Однажды, где-то в начале марта, к нашим посиделкам в мастерской присоединилась Вайолет. Она притащила с собой кучу еды из тайского ресторанчика, которую мы уплели, сидя на полу, как три изголодавшихся бродяги. После этого мы всю ночь проговорили. Ну и пили, конечно. Вайолет доползла до матраса в углу, улеглась на спину и в такой позе продолжала с нами общаться. Через какое-то время нам всем нашлось местечко с ней рядом. Мы так и валялись — Вайолет посередине, мы с Биллом по краям, как трое умиротворенных пьянчуг, которые поддерживают бессвязную беседу. Где-то около часа ночи я понял, что если сейчас не пойду домой, то на следующий день просто не встану на работу, и засобирался. Вайолет притянула меня и Билла к себе.

— Пожалуйста, ну, еще хоть пять минут, а? — просила она. — Я уже не помню, когда мне было так хорошо. Какое же это счастье, чувствовать себя полной дурой, такой свободной и беспамятной.

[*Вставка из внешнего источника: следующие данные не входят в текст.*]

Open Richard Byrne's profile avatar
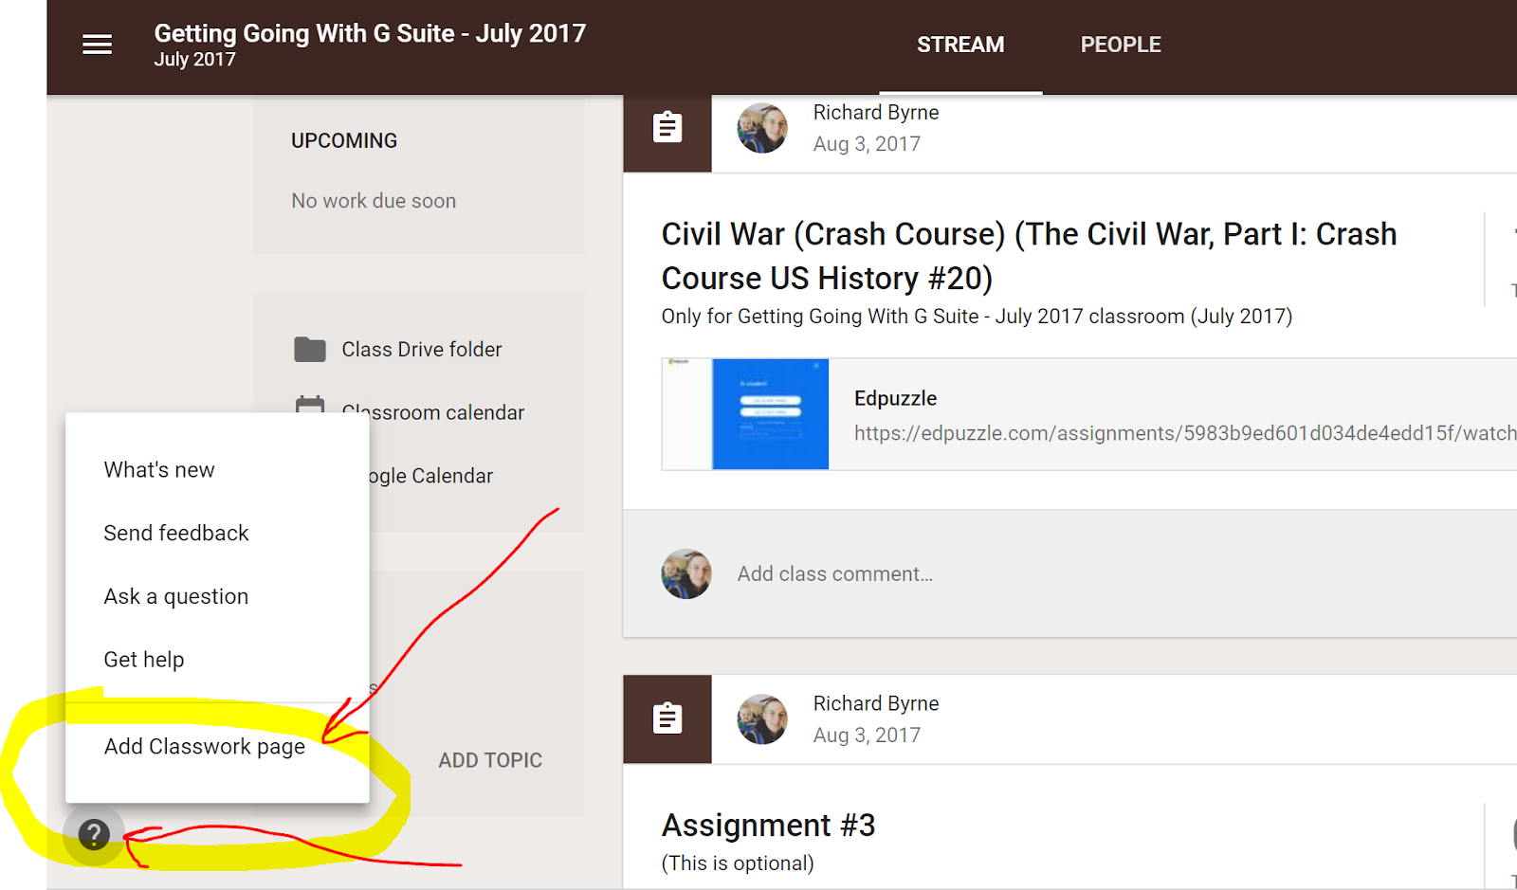The height and width of the screenshot is (890, 1517). 761,128
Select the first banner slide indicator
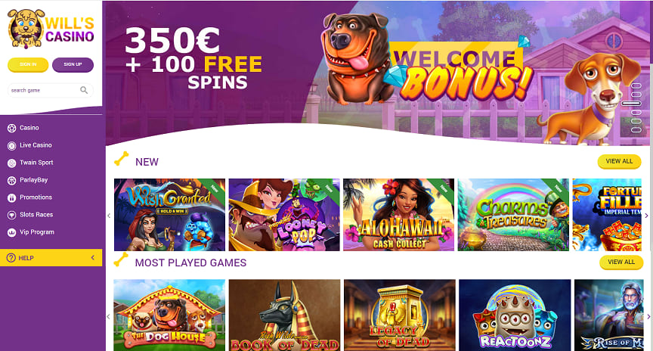 (x=636, y=86)
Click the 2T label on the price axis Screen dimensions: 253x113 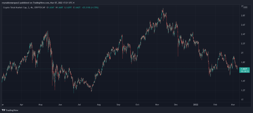(242, 53)
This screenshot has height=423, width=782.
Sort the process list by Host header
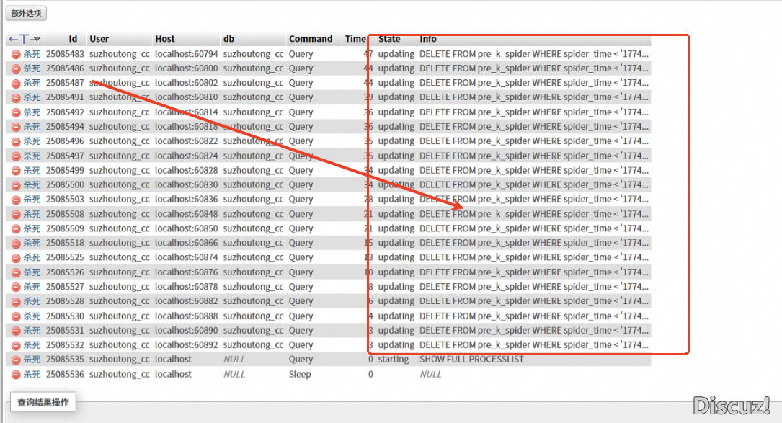tap(165, 39)
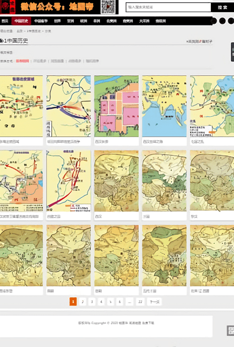Image resolution: width=234 pixels, height=347 pixels.
Task: Click the red site logo in the header
Action: click(x=5, y=7)
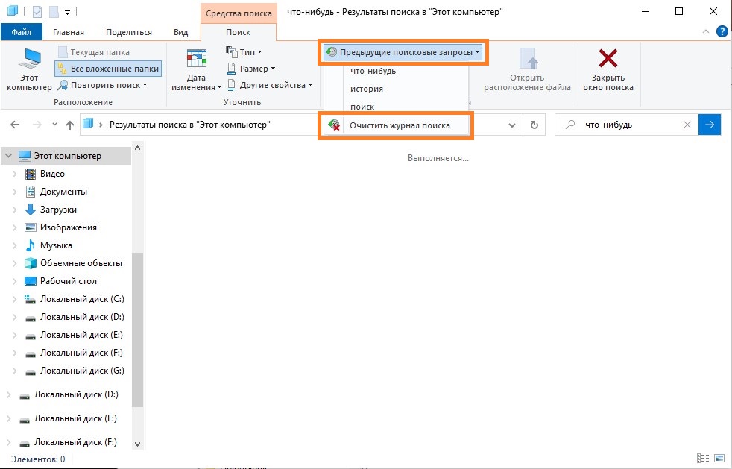Click the red X Close search window icon
732x469 pixels.
pyautogui.click(x=608, y=58)
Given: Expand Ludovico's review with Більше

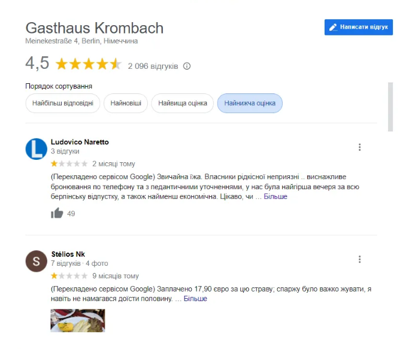Looking at the screenshot, I should [275, 196].
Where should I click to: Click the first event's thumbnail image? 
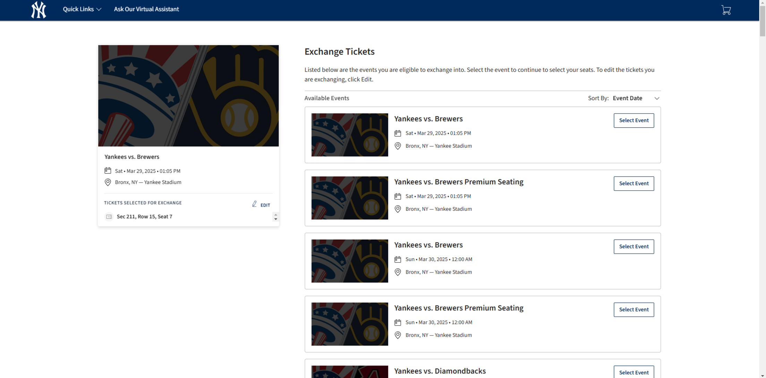pyautogui.click(x=350, y=135)
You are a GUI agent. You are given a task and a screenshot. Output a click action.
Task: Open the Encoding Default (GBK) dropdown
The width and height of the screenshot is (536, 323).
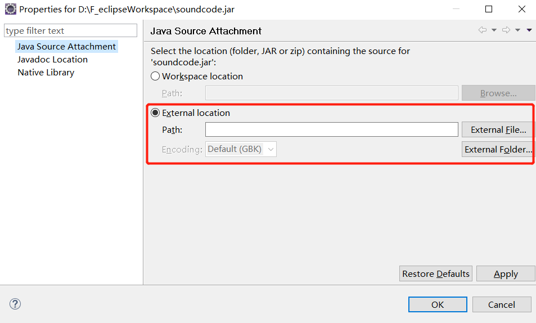(x=241, y=149)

Через полчаса мы закрыли за собой дверь мастерской. Мы так и шли по Канал-стрит: я и Билл по краям, Вайолет посередине, держа нас под руки. Она запела какую-то норвежскую песенку про скрипача и его скрипочку. Билл хриплым басом фальшиво подхватил припев. Я тоже вступил, пытаясь имитировать звучание непонятных слов, так что получалась тарабарщина. Вайолет запрокинула голову, и свет уличных огней падал ей на лицо. Сухой морозный воздух был свеж. Она крепко стиснула мой локоть, и я чувствовал ее чуть прыгающую походку. Прежде чем начать второй куплет, она глубоко вздохнула. Я все смотрел на нее и увидел, что она зажмурилась, словно пытаясь хоть на пару секунд отгородиться от всего остального, чтобы осталось только это безмерное счастье, которое звучало в наших голосах. Беспричинная радость переполняла нас троих в ту ночь. Но когда, попрощавшись с Биллом и Вайолет, я открыл дверь квартиры, то знал наверное, что к утру это чувство исчезнет без следа, ибо мимолетность была частью чуда.

Месяц за месяцем Ласло держал ухо востро. Я до сих пор не знаю, из каких источников он добывал информацию. Он околачивался по галереям, кроме того, они с Пинки не любили сидеть дома по вечерам и все время куда-нибудь ходили. Одно я знаю твердо: если где-то шелестели какие-то слухи или сплетни, Ласло слышал этот шелест первым. Принято считать, что шпион должен быть незаметным. Тем не менее Ласло был идеальным шпионом. Этот высоченный тощий парень с примечательной шевелюрой, в неописуемых костюмах и огромных темных очках ухитрялся видеть все, сам при этом не раскрываясь. Благодаря своей броской внешности на фоне одетой в черное нью-йоркской толпы он выделялся, как светофор на улице, но именно эта броскость усыпляла любые подозрения на его счет. Ласло, разумеется, тоже кое-что слышал о пропавшем мальчике, которого, как поговаривали, Джайлз убил, но он считал эти мерзопакости частью хорошо спланированной неформальной "раскрутки", направленной на то, чтобы подогреть вокруг Джайлза атмосферу эпатажа и сделать из него новоявленного трудновоспитуемого гения, которому все можно. Ласло куда больше тревожило другое. Он слышал, что у Джайлза "коллекция" подростков — мальчиков и девочек, и что любимой его игрушкой стал Марк Векслер. Джайлз якобы лично предводительствовал мелкими шайками юнцов во время их набегов на Бруклин и Куинс, где они совершали какие-то бессмысленные акты вандализма или, скажем, вламывались в кафе и похищали оттуда чашки или сахарницы. Ласло было доподлинно известно, что подобные вылазки предполагали своего рада маскарад, когда участники меняли цвет волос и кожи, девчонки переодевались мальчишками, а мальчишки — девчонками. По городу ползли слухи о глумлении над бездомными в Томпкинс — сквер-парк, когда кто-то перевернул вверх дном все их пожитки и оставил бедолаг без одеял и еды. Кроме того, Ласло кое-что слышал о "метке" — некоем подобии клейма, которым отмечались лишь особо приближенные к Джайлзу подростки.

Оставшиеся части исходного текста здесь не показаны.